## Begin DATA FOR THIS EXERCISE

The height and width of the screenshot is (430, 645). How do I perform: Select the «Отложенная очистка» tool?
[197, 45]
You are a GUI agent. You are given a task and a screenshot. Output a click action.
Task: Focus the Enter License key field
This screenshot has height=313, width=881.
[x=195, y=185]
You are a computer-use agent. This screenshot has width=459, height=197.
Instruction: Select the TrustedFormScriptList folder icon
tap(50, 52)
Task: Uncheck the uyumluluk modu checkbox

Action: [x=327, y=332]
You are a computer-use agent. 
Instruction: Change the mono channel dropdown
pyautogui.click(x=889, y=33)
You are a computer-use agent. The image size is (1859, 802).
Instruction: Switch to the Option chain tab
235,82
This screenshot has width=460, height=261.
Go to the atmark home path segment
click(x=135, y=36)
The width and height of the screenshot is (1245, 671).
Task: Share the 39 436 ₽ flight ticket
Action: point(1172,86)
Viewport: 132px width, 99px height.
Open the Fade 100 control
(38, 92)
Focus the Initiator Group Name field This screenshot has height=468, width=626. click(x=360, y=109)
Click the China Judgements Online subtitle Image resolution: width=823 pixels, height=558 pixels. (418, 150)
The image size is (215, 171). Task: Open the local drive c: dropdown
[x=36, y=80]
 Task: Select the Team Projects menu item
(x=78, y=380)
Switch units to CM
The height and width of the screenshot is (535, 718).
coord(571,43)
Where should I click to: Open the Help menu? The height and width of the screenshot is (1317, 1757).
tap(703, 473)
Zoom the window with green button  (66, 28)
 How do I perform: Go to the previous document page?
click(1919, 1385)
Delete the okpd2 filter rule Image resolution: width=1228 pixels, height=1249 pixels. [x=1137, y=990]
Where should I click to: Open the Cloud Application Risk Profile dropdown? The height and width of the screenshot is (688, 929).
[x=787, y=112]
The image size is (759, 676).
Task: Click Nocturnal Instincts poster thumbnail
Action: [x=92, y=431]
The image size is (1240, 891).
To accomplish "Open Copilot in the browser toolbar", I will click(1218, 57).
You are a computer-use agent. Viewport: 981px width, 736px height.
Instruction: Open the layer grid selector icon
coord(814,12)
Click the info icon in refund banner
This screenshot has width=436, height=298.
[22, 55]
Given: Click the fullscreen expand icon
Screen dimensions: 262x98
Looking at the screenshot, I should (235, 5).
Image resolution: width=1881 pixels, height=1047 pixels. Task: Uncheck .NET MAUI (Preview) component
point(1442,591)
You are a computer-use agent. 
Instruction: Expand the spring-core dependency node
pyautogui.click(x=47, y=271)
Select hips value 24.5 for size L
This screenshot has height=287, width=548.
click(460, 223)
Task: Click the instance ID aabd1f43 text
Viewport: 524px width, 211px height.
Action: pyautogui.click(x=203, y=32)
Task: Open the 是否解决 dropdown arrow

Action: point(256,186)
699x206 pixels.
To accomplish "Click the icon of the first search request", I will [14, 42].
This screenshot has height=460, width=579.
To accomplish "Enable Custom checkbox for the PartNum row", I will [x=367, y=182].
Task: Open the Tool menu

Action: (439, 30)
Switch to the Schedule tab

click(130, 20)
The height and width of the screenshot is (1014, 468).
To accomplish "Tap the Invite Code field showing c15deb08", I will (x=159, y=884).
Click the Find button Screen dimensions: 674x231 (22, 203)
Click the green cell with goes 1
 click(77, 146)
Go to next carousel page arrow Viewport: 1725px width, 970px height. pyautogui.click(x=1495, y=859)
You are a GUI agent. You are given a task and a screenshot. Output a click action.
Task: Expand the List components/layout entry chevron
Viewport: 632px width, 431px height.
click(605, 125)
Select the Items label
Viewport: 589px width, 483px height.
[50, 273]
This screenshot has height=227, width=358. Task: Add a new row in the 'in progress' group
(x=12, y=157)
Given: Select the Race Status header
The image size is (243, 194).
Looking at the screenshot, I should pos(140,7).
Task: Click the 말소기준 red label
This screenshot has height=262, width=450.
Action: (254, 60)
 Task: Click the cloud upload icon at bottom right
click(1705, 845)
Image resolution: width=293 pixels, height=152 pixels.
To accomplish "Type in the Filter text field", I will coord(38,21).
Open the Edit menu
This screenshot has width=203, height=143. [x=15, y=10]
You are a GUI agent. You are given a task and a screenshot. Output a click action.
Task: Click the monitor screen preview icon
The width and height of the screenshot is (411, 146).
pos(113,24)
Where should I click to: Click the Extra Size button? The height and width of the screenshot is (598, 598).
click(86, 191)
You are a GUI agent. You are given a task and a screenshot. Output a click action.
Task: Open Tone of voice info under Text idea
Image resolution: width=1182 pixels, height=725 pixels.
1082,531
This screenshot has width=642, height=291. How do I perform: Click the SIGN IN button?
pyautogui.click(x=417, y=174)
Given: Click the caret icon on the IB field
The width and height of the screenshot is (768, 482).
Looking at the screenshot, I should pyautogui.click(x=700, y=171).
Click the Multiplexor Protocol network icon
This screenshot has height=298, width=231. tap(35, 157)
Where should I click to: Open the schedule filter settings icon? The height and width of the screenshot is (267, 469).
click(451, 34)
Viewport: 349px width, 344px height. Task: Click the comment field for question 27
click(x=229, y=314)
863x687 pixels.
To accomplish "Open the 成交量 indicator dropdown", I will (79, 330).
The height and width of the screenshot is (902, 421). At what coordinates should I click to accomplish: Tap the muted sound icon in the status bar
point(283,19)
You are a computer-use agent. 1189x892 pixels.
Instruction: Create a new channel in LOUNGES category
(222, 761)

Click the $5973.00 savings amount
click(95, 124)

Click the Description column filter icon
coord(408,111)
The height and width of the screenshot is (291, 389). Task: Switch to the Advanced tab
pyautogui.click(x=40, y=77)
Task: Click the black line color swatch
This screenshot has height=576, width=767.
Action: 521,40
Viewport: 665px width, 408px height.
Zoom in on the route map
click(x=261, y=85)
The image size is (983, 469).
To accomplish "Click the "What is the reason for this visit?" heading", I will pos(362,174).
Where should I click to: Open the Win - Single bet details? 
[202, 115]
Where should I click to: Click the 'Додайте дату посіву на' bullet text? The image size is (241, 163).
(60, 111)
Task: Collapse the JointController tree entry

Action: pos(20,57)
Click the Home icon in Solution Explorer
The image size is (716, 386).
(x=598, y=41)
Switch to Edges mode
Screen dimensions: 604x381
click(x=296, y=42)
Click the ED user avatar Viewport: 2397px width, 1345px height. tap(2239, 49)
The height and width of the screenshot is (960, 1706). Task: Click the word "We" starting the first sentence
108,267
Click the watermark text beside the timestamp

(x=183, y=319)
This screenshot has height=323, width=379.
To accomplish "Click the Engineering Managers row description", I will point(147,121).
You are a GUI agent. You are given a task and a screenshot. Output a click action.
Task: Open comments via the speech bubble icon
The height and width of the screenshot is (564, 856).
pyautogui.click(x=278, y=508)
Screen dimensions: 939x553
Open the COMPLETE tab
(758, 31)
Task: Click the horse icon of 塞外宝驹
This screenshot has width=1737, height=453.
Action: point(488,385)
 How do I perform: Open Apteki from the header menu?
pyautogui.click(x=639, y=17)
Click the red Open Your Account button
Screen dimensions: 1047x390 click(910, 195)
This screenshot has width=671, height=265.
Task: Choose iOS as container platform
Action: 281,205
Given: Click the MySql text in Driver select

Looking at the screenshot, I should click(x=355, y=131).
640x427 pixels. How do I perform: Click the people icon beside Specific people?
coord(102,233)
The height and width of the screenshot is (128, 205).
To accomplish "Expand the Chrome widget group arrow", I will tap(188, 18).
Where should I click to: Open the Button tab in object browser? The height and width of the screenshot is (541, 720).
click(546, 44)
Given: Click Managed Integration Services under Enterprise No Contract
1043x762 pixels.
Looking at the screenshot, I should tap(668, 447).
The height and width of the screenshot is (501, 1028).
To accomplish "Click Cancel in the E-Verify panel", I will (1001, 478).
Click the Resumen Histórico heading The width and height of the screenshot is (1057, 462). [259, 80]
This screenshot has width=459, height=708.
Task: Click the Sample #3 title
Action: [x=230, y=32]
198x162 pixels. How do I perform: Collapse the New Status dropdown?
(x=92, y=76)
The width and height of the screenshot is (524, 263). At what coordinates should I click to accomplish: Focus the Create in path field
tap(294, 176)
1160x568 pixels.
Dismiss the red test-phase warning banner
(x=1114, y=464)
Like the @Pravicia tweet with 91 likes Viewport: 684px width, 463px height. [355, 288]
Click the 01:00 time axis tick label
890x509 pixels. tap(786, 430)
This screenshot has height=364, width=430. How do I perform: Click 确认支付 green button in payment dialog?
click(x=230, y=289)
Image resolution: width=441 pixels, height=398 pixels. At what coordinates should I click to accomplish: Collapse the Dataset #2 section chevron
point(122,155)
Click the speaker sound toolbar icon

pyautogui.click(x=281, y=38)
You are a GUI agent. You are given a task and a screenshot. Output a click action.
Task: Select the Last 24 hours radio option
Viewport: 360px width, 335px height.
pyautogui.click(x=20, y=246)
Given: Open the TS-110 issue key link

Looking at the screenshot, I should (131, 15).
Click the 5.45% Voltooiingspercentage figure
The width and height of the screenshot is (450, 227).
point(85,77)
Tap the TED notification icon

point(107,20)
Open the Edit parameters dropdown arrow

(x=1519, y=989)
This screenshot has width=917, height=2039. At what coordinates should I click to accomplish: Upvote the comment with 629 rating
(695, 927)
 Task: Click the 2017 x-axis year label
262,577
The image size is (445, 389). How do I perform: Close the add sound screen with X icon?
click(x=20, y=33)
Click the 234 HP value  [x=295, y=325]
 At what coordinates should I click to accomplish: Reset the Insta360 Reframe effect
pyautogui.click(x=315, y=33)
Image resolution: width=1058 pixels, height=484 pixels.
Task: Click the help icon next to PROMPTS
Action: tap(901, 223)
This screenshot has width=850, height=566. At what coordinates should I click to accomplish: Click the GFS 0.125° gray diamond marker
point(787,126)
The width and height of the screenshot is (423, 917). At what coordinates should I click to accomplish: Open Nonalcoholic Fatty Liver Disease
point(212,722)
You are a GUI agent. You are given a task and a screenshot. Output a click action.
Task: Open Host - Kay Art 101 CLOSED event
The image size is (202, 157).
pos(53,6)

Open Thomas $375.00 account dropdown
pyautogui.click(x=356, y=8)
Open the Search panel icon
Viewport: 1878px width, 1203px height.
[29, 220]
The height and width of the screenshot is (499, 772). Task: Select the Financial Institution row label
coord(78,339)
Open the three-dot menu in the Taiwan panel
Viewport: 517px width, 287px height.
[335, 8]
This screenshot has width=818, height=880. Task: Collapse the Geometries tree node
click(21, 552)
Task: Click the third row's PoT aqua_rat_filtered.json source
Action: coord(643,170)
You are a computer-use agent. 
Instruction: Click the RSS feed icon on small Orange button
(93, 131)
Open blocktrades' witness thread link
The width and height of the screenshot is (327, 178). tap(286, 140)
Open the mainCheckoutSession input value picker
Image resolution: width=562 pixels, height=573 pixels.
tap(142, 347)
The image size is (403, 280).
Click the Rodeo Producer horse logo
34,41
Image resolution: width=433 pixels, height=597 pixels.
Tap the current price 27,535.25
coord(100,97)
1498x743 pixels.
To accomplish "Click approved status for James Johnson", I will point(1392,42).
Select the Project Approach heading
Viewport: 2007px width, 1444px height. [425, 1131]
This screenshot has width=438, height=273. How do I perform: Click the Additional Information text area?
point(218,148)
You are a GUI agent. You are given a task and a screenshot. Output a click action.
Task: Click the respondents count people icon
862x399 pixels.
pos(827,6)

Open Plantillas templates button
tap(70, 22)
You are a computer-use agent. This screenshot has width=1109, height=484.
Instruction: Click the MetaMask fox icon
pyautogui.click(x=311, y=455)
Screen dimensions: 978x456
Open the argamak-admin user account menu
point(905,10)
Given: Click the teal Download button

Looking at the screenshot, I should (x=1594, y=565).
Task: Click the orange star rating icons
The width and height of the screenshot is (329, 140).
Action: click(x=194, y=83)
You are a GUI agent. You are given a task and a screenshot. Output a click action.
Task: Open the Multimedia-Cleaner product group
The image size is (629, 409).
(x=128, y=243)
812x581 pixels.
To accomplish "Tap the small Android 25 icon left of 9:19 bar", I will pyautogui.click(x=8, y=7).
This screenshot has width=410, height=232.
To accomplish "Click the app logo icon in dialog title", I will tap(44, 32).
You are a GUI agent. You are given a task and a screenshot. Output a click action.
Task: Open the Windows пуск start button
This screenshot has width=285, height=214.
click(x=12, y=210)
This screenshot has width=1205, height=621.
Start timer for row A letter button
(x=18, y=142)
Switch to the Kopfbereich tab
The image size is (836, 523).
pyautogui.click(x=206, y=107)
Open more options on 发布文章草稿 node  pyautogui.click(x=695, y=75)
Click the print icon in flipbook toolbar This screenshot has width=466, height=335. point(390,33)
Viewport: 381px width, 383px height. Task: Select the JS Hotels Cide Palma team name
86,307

## End DATA FOR THIS EXERCISE

▶ _WHAT THE EXERCISE ASKS_:
Copy the lines above verbatim, from the line containing "198x162 pixels. How" through the line containing "point(787,126)", including both of those lines.

▶ _WRITTEN RESPONSE_:
198x162 pixels. How do I perform: Collapse the New Status dropdown?
(x=92, y=76)
The width and height of the screenshot is (524, 263). At what coordinates should I click to accomplish: Focus the Create in path field
tap(294, 176)
1160x568 pixels.
Dismiss the red test-phase warning banner
(x=1114, y=464)
Like the @Pravicia tweet with 91 likes Viewport: 684px width, 463px height. [355, 288]
Click the 01:00 time axis tick label
890x509 pixels. tap(786, 430)
This screenshot has height=364, width=430. How do I perform: Click 确认支付 green button in payment dialog?
click(x=230, y=289)
Image resolution: width=441 pixels, height=398 pixels. At what coordinates should I click to accomplish: Collapse the Dataset #2 section chevron
point(122,155)
Click the speaker sound toolbar icon

pyautogui.click(x=281, y=38)
You are a GUI agent. You are given a task and a screenshot. Output a click action.
Task: Select the Last 24 hours radio option
Viewport: 360px width, 335px height.
pyautogui.click(x=20, y=246)
Given: Open the TS-110 issue key link

Looking at the screenshot, I should (131, 15).
Click the 5.45% Voltooiingspercentage figure
The width and height of the screenshot is (450, 227).
point(85,77)
Tap the TED notification icon

point(107,20)
Open the Edit parameters dropdown arrow

(x=1519, y=989)
This screenshot has width=917, height=2039. At what coordinates should I click to accomplish: Upvote the comment with 629 rating
(695, 927)
 Task: Click the 2017 x-axis year label
262,577
The image size is (445, 389). How do I perform: Close the add sound screen with X icon?
click(x=20, y=33)
Click the 234 HP value  [x=295, y=325]
 At what coordinates should I click to accomplish: Reset the Insta360 Reframe effect
pyautogui.click(x=315, y=33)
Image resolution: width=1058 pixels, height=484 pixels.
Task: Click the help icon next to PROMPTS
Action: tap(901, 223)
This screenshot has width=850, height=566. At what coordinates should I click to accomplish: Click the GFS 0.125° gray diamond marker
point(787,126)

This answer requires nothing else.